## [What needs to be done]
Lines below that hold the word "This" must be copied in full.

============================================================

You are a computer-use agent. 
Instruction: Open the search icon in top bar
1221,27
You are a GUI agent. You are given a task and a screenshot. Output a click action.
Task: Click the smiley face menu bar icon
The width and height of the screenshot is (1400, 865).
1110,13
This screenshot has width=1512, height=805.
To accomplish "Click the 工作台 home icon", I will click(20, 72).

============================================================

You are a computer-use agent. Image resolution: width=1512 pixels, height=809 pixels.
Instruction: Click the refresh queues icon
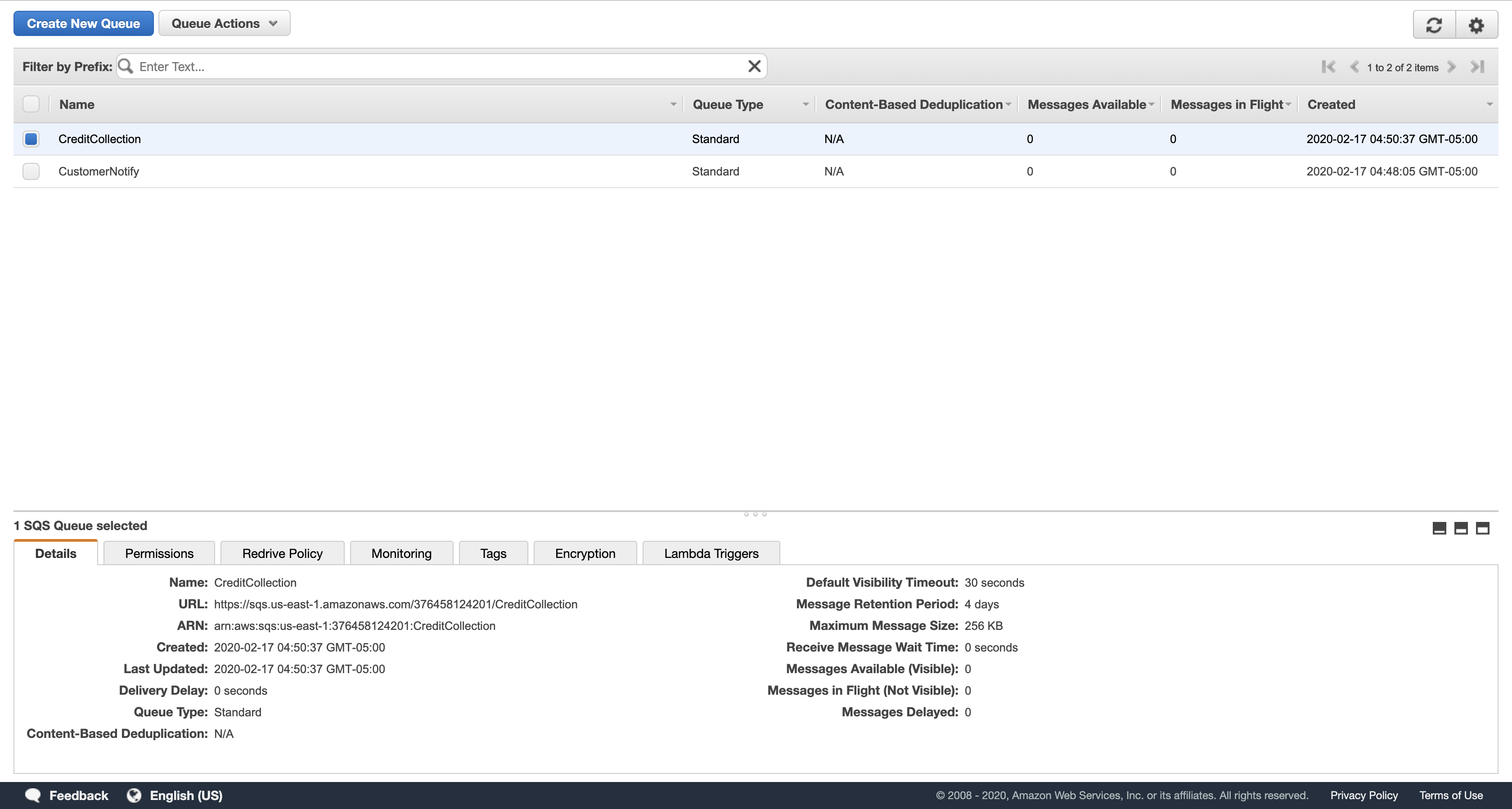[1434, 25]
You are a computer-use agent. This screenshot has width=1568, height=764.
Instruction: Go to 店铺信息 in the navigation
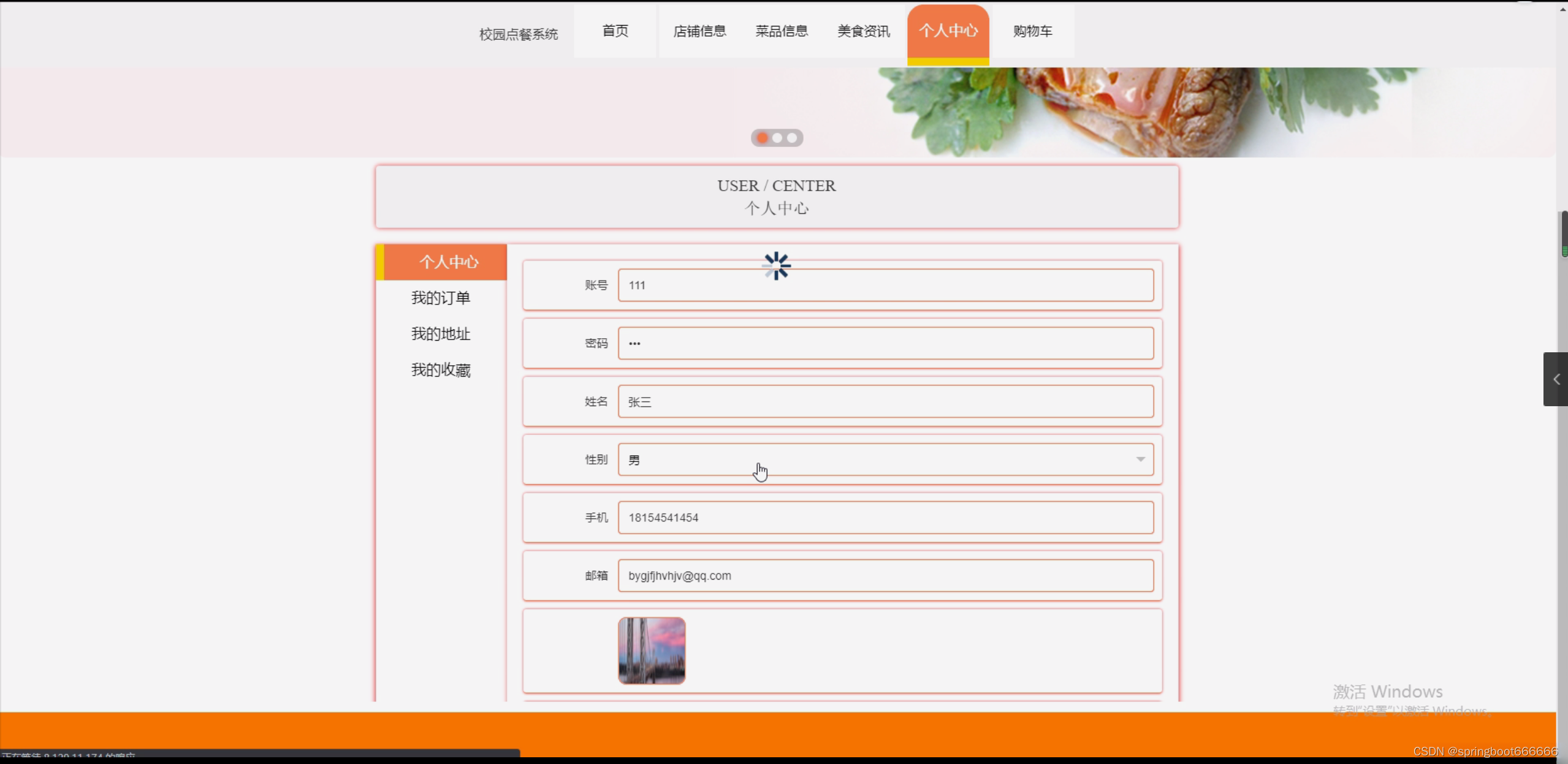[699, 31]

============================================================

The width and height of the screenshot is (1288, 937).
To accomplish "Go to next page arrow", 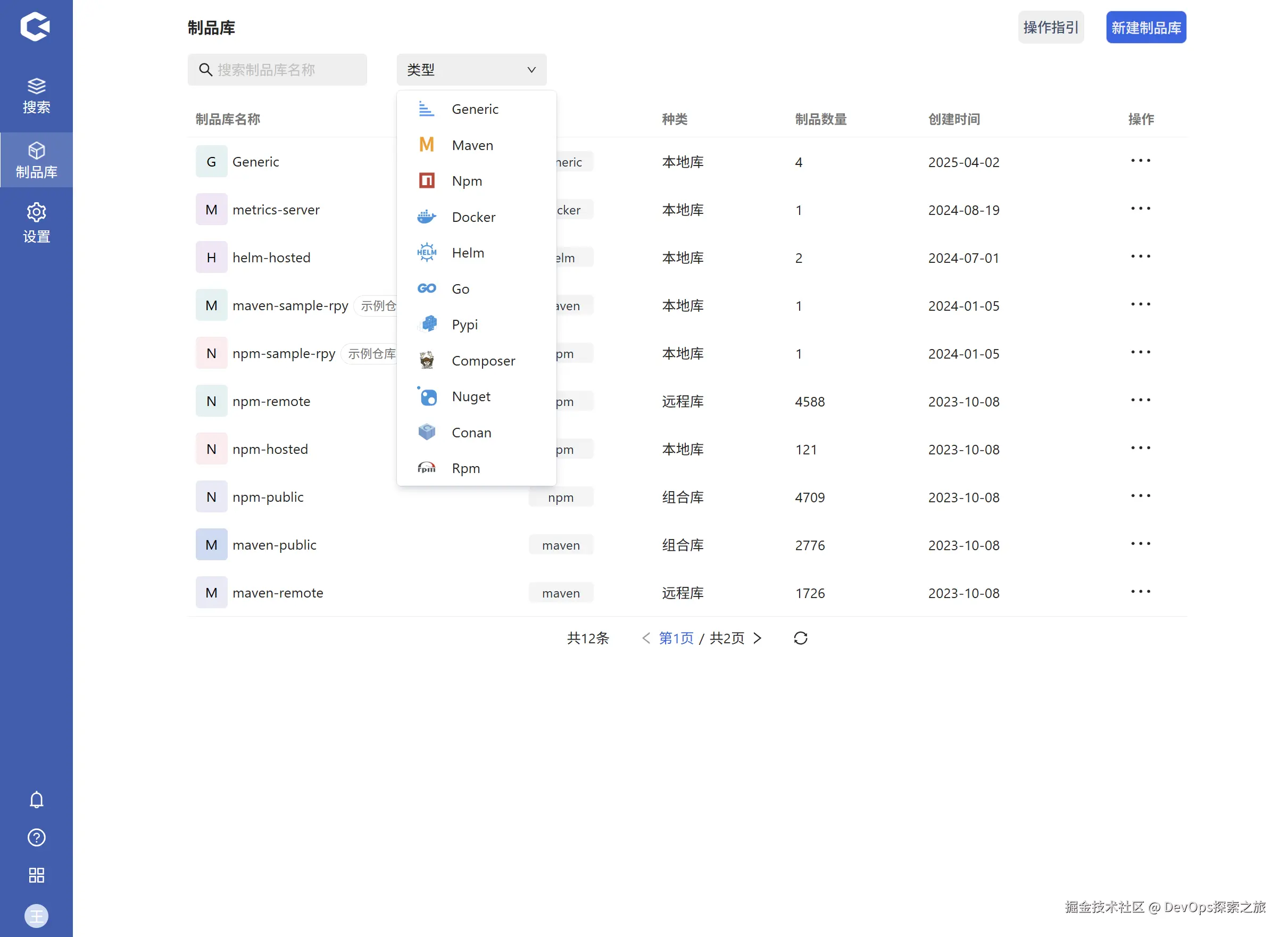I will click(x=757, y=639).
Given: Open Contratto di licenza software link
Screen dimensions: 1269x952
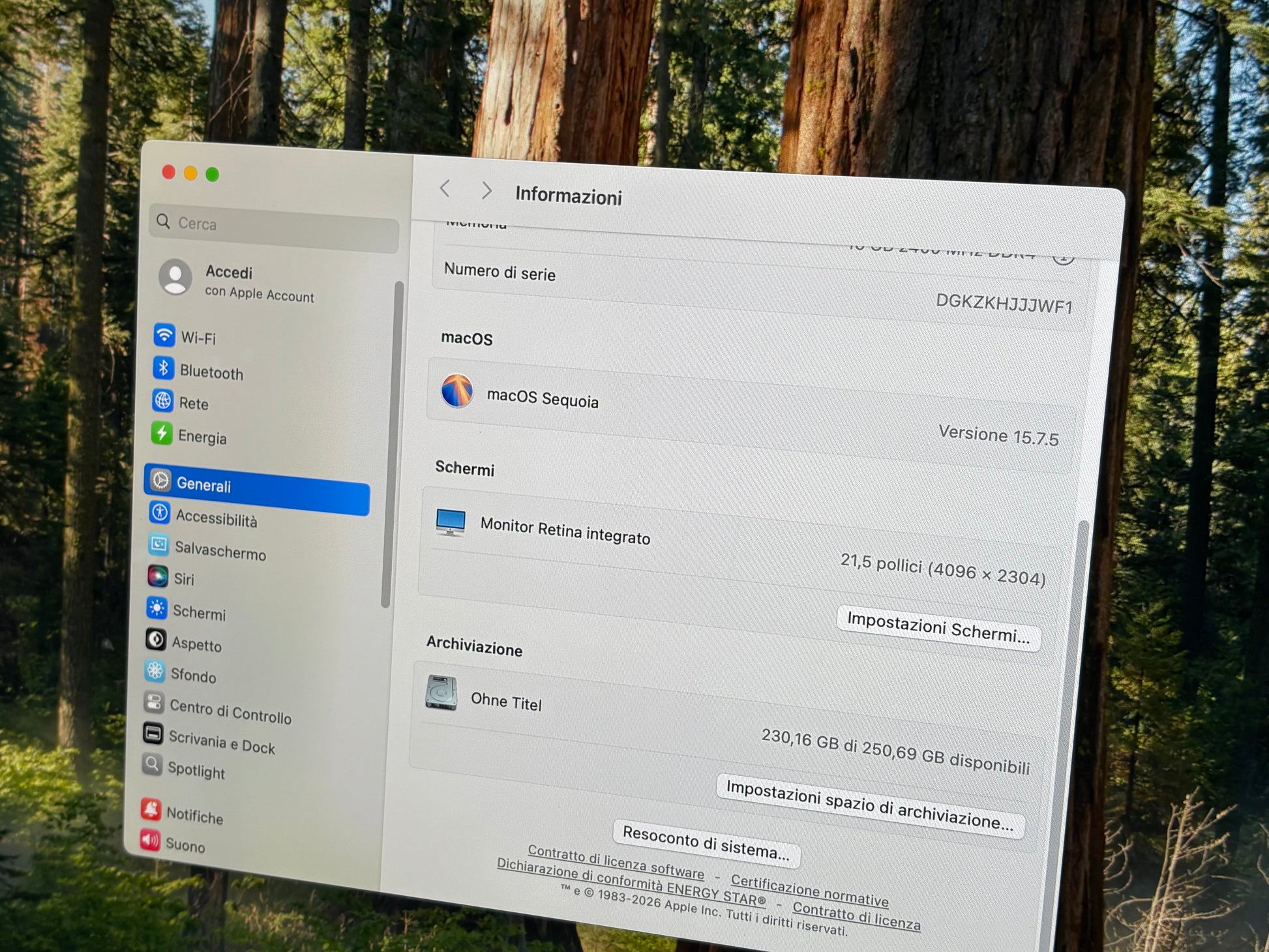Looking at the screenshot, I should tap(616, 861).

============================================================

## [Exercise output]
This screenshot has width=1512, height=805.
You are a computer-use agent. This screenshot has width=1568, height=764.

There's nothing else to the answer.